PROBLEM TO WORK ON:
Where a line holds the word "trash", copy that line from the data below.

INFORMATION SUPPLIED:

== Segment start ==

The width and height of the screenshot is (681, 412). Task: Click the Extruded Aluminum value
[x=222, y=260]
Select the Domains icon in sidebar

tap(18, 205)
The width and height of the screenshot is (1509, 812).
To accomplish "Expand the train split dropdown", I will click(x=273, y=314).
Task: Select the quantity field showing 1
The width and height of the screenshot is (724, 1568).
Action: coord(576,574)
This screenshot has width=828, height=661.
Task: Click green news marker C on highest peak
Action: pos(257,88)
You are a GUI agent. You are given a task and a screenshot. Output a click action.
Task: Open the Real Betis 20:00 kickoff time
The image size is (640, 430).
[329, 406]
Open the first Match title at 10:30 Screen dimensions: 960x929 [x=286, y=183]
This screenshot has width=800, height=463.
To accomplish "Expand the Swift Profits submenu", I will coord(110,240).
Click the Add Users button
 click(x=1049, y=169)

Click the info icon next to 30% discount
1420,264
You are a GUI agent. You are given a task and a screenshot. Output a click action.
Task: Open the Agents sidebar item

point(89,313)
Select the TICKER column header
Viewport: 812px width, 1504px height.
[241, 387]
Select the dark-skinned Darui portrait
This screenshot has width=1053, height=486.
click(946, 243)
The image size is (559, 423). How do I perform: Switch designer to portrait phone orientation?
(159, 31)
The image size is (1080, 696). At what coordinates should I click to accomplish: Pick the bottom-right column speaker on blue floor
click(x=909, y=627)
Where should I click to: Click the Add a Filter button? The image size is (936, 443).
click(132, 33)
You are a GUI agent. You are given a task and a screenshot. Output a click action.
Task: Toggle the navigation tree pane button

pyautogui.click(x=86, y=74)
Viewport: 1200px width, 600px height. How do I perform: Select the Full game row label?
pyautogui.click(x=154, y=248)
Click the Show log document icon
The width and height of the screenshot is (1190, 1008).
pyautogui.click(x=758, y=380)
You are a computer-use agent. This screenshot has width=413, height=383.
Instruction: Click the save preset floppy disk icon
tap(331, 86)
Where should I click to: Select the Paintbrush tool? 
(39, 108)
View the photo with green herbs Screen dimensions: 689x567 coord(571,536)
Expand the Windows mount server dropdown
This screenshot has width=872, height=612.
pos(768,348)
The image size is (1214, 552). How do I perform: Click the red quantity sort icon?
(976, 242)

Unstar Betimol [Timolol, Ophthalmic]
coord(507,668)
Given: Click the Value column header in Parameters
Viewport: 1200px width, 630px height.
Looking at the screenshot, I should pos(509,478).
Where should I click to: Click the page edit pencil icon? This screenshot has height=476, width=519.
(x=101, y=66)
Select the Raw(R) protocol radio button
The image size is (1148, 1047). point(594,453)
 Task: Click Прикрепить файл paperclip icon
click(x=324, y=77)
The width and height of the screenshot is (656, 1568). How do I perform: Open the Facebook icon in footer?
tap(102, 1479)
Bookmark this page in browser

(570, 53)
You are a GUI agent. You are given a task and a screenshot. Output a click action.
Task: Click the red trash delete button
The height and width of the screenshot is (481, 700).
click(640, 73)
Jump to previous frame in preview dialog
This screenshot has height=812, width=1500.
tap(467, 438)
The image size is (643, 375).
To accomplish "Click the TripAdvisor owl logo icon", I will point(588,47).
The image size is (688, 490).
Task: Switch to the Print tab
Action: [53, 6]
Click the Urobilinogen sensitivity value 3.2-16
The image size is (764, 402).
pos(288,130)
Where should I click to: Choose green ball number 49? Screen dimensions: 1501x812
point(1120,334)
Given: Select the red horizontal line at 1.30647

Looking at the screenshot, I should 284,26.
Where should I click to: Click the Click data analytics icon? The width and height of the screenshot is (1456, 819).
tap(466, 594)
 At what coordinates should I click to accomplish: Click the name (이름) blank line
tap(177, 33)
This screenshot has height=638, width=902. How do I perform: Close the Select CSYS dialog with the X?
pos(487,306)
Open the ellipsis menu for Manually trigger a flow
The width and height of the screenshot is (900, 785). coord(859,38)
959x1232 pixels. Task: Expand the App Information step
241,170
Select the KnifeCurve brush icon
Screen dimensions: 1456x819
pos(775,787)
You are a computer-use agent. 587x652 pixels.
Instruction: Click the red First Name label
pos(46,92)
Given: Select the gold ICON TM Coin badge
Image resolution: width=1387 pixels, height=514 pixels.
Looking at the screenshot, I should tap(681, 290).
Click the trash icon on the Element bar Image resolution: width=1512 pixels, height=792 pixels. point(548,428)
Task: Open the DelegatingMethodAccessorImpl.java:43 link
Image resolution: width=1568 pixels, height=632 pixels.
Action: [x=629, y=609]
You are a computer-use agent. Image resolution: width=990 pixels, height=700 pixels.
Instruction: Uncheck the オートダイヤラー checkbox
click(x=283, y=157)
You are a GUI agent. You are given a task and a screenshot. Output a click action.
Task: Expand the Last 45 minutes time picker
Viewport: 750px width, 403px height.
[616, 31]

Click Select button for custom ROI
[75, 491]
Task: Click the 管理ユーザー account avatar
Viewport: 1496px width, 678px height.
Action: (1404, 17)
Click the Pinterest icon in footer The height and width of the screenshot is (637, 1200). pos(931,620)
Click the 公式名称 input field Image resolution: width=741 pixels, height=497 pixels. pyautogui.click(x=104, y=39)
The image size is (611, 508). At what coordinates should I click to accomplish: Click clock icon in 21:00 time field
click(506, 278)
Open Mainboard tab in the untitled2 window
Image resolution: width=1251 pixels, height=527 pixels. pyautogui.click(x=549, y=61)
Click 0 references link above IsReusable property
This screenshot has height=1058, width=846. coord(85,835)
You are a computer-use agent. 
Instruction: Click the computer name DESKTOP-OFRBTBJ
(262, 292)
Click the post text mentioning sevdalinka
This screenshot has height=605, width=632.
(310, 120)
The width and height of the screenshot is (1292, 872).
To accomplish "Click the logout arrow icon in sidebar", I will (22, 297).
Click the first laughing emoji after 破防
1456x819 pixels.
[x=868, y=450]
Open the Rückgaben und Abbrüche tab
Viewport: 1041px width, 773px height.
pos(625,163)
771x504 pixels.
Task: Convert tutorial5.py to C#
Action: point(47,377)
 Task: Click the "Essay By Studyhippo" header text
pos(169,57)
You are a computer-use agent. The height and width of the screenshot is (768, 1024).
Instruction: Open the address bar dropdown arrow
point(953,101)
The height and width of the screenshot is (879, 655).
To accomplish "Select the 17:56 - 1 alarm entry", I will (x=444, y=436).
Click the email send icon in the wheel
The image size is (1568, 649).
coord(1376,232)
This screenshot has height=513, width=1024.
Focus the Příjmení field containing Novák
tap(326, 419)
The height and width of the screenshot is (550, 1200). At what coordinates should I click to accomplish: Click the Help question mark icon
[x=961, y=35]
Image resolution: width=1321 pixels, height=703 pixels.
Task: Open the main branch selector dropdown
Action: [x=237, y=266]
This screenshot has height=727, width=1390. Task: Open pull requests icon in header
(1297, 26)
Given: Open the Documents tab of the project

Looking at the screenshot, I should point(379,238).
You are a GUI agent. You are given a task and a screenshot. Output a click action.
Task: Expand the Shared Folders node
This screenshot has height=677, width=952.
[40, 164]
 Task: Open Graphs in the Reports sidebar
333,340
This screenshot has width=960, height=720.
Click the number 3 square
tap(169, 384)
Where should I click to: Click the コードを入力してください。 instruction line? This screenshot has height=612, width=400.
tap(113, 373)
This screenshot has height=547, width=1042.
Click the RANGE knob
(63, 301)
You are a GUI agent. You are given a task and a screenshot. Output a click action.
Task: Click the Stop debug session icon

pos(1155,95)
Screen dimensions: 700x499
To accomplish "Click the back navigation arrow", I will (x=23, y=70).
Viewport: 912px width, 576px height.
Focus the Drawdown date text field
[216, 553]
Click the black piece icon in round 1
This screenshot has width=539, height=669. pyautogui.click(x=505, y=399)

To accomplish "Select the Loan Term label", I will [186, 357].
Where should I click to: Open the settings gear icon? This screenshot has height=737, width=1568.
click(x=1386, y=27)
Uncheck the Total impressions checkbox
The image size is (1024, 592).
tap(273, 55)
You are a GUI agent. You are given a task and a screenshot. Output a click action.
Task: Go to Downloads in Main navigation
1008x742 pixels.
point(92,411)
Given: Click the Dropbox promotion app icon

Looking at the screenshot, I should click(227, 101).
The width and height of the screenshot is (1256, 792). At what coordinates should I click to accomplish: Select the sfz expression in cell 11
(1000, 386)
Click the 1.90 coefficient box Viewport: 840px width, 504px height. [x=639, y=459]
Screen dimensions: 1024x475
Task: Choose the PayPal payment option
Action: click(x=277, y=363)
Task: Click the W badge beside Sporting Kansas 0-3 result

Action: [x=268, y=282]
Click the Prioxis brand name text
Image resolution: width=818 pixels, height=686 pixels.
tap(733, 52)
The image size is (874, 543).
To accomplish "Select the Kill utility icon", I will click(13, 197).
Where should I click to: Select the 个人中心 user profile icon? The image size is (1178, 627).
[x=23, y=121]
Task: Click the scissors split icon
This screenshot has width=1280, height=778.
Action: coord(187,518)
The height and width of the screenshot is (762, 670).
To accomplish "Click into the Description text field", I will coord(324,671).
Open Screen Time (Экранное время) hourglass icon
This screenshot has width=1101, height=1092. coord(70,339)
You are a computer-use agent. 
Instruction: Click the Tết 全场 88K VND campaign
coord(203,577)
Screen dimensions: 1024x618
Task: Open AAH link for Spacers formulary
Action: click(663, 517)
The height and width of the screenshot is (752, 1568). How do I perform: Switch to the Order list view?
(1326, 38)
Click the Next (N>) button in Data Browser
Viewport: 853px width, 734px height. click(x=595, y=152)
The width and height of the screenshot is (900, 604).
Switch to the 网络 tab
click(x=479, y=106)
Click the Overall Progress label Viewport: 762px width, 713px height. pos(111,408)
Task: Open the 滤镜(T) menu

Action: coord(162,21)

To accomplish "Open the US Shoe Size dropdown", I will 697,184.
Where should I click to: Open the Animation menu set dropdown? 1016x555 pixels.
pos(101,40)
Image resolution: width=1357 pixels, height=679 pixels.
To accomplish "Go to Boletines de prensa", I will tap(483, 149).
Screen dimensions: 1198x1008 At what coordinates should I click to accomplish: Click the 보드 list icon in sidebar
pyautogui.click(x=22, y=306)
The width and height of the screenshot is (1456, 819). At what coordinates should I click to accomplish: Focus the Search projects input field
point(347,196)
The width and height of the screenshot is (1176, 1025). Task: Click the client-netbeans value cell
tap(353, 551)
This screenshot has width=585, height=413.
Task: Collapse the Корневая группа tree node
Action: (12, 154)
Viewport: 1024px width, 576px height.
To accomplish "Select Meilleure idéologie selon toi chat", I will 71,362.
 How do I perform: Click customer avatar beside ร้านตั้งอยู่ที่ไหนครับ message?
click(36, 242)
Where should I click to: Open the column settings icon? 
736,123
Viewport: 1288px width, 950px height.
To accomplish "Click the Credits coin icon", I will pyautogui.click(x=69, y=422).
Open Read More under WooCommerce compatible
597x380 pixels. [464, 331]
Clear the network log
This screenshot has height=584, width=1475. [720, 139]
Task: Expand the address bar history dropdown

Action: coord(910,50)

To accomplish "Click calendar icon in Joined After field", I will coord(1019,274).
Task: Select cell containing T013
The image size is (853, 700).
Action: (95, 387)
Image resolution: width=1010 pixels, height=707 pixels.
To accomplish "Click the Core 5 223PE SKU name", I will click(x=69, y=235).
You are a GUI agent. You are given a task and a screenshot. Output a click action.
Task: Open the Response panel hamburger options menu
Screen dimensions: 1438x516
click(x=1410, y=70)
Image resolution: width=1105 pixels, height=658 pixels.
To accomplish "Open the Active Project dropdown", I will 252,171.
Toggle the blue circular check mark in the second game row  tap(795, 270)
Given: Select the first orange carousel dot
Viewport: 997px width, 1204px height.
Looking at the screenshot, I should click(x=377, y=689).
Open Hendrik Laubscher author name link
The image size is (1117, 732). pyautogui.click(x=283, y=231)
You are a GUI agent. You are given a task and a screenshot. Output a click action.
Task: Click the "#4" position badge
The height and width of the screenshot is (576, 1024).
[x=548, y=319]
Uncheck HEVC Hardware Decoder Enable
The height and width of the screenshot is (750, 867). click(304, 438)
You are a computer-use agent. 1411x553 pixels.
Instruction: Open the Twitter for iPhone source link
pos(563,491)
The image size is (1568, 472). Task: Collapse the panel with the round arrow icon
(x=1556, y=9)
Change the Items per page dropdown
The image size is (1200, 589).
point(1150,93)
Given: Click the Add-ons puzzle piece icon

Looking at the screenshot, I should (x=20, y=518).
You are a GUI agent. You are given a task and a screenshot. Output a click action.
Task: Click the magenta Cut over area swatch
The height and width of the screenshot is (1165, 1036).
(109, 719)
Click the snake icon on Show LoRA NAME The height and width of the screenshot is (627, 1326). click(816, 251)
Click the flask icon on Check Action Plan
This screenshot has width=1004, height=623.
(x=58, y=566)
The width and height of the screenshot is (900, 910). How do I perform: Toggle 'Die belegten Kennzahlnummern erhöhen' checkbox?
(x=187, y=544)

== Segment end ==

SOLUTION TO THE PROBLEM:
Task: Click the red trash delete button
Click the trash icon on the Element bar Image resolution: width=1512 pixels, height=792 pixels. point(548,428)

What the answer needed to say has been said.